Dante
- Category: Serif
- Classification: Old-style
- Designer(s): Giovanni Mardersteig, Ron Carpenter
- Foundry: Officina Bodoni (original), Monotype Imaging (digitization)

= Dante (typeface) =

Typeface

Dante is a mid-20th-century old-style serif typeface designed by Giovanni Mardersteig, originally for use by the Officina Bodoni for books. The original type was cut by Charles Malin. The type is a serif face influenced by (but not directly indebted to) the types cut by Francesco Griffo between 1449 and 1516. Mardersteig had become acquainted with Griffo's type in the design of his previous typeface, called Griffo. One of the primary objectives in designing Dante was in keeping a visual balance between the roman and italics (in Griffo's time typefaces were cut in roman style and italic style, but not both).

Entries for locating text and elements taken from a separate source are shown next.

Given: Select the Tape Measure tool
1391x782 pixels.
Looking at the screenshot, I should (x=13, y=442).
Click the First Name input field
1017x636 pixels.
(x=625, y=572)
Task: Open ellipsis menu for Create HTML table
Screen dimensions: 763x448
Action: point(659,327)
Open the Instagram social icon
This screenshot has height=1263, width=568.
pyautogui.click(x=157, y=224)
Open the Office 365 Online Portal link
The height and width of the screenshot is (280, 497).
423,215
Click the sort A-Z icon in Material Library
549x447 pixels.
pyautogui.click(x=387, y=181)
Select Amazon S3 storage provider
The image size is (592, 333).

The name of the typeface comes from the first book in which it was first used, Boccaccio's Trattatello in Laude di Dante, published in 1955 by the Officina Bodoni. The book used types cut by Malin between 1946 and 1952. The date of the typeface is sometimes given as 1954. Dante would become one of the most used types by Mardersteig.

Originally Dante was cut for use on the private handpress, but Monotype had already expressed interest in issuing Dante for machine composition before 1955. This was about the same time that Malin died, and Monotype was also interested in adding a semibold weight to the Dante family. Matthew Carter, in his twenties at the time, was recruited to cut some of the initial punches of the semibold. Monotype issued its Dante in 1957.

Dante was redrawn for digital use by Monotype's Ron Carpenter in 1993.